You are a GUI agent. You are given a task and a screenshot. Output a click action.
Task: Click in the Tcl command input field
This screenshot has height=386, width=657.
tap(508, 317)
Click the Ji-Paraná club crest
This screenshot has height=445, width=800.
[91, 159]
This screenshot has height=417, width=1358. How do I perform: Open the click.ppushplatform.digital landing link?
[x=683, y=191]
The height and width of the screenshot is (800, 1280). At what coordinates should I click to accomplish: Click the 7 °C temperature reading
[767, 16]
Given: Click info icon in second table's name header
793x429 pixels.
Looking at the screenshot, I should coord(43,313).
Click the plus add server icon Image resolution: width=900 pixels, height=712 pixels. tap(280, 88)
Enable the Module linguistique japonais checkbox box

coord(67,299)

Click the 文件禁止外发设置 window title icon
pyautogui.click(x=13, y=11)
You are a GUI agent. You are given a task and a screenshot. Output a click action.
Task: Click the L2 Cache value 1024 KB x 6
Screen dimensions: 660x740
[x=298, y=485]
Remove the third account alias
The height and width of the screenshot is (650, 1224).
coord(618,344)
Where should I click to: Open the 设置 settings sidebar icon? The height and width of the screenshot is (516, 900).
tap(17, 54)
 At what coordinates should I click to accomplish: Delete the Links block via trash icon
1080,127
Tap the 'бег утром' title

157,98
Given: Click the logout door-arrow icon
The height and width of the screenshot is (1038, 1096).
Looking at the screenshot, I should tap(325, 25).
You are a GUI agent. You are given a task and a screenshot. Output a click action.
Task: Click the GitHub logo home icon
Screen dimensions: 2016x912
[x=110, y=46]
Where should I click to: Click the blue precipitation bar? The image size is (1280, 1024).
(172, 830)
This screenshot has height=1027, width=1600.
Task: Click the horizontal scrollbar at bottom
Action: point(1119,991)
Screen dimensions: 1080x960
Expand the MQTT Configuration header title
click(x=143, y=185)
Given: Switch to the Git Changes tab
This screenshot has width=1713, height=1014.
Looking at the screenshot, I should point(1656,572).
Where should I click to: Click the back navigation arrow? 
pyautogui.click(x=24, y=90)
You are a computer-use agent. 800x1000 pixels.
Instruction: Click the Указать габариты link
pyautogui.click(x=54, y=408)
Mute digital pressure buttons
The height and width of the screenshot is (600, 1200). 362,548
________________
ACTIVITY:
Give every record again, exactly as it reads.

OUTPUT FOR THIS EXERCISE:
You are a GUI agent. You are given a task and a screenshot. Output a click action.
Task: Click in the Tcl command input field
This screenshot has height=386, width=657.
tap(508, 317)
Click the Ji-Paraná club crest
This screenshot has height=445, width=800.
[91, 159]
This screenshot has height=417, width=1358. How do I perform: Open the click.ppushplatform.digital landing link?
[x=683, y=191]
The height and width of the screenshot is (800, 1280). At what coordinates should I click to accomplish: Click the 7 °C temperature reading
[767, 16]
Given: Click info icon in second table's name header
793x429 pixels.
Looking at the screenshot, I should coord(43,313).
Click the plus add server icon Image resolution: width=900 pixels, height=712 pixels. tap(280, 88)
Enable the Module linguistique japonais checkbox box

coord(67,299)

Click the 文件禁止外发设置 window title icon
pyautogui.click(x=13, y=11)
You are a GUI agent. You are given a task and a screenshot. Output a click action.
Task: Click the L2 Cache value 1024 KB x 6
Screen dimensions: 660x740
[x=298, y=485]
Remove the third account alias
The height and width of the screenshot is (650, 1224).
coord(618,344)
Where should I click to: Open the 设置 settings sidebar icon? The height and width of the screenshot is (516, 900).
tap(17, 54)
 At what coordinates should I click to accomplish: Delete the Links block via trash icon
1080,127
Tap the 'бег утром' title

157,98
Given: Click the logout door-arrow icon
The height and width of the screenshot is (1038, 1096).
Looking at the screenshot, I should tap(325, 25).
You are a GUI agent. You are given a task and a screenshot. Output a click action.
Task: Click the GitHub logo home icon
Screen dimensions: 2016x912
[x=110, y=46]
Where should I click to: Click the blue precipitation bar? The image size is (1280, 1024).
(172, 830)
This screenshot has height=1027, width=1600.
Task: Click the horizontal scrollbar at bottom
Action: point(1119,991)
Screen dimensions: 1080x960
Expand the MQTT Configuration header title
click(x=143, y=185)
Given: Switch to the Git Changes tab
This screenshot has width=1713, height=1014.
Looking at the screenshot, I should point(1656,572).
Where should I click to: Click the back navigation arrow? 
pyautogui.click(x=24, y=90)
You are a computer-use agent. 800x1000 pixels.
Instruction: Click the Указать габариты link
pyautogui.click(x=54, y=408)
Mute digital pressure buttons
The height and width of the screenshot is (600, 1200). 362,548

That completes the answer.